Love and Glory is a 1924 American silent drama film directed by Rupert Julian and starring Charles de Rochefort, Wallace MacDonald, and Madge Bellamy.

==Plot==
As described in a film magazine, Anatole Picard and Pierre Dupont are two French volunteers in the Algerian campaign, brother and sweetheart of Gabrielle. Before embarking for Africa, Pierre wins the young woman's promise to await his return. Serving as a bugler in headquarters company, Anatole is captured by the enemy and commanded to blow Retreat. He outwits his captors and blows the Charge, resulting in a French victory. Returning home, they find their native village devastated by the Prussian war of 1870, and the young woman gone. Pierre never tires of narrating his chum's courageous exploit, until he makes himself a laughing-stock. He believes, however, if he tells the story often enough, his crony will eventually receive governmental recognition. Years pass. Finally, the French government, in search of a hero on whom to bestow a decoration, hears of Anatole's exploit and sends for him. Unwilling to desert his chum, and to prove himself as much a soldier as ever, he, accompanied by Pierre, declines the offer of railroad transportation and sets out on foot for the capital. His strength gives out, and he dies en route. Pierre, to perpetuate his friend's memory, changes uniforms with his dead companion, borrows his credentials and, assuming the dead man's identity, continues on to Paris. There he receives Anatole's decoration. The dead man's sister, Gabrielle, finally located by the French government, is there to witness the ceremony, and sees through Pierre's deception.
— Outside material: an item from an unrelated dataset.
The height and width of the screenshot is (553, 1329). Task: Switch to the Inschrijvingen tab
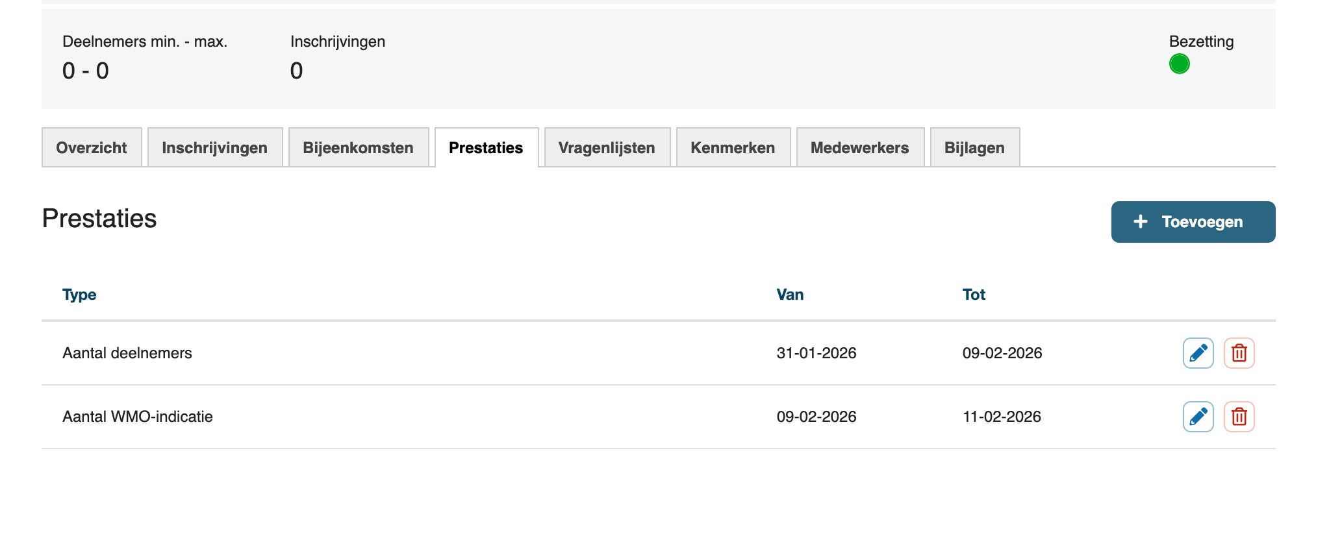214,148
She keeps silent, however, and accompanies him back to the body of her dead brother, upon whose tattered regimentals they reverently pin the long-awaited decoration.

==Preservation==
With no prints of Love and Glory located in any film archives, it is considered a lost film.

==Bibliography==
- Munden, Kenneth White. The American Film Institute Catalog of Motion Pictures Produced in the United States, Part 1. University of California Press, 1997.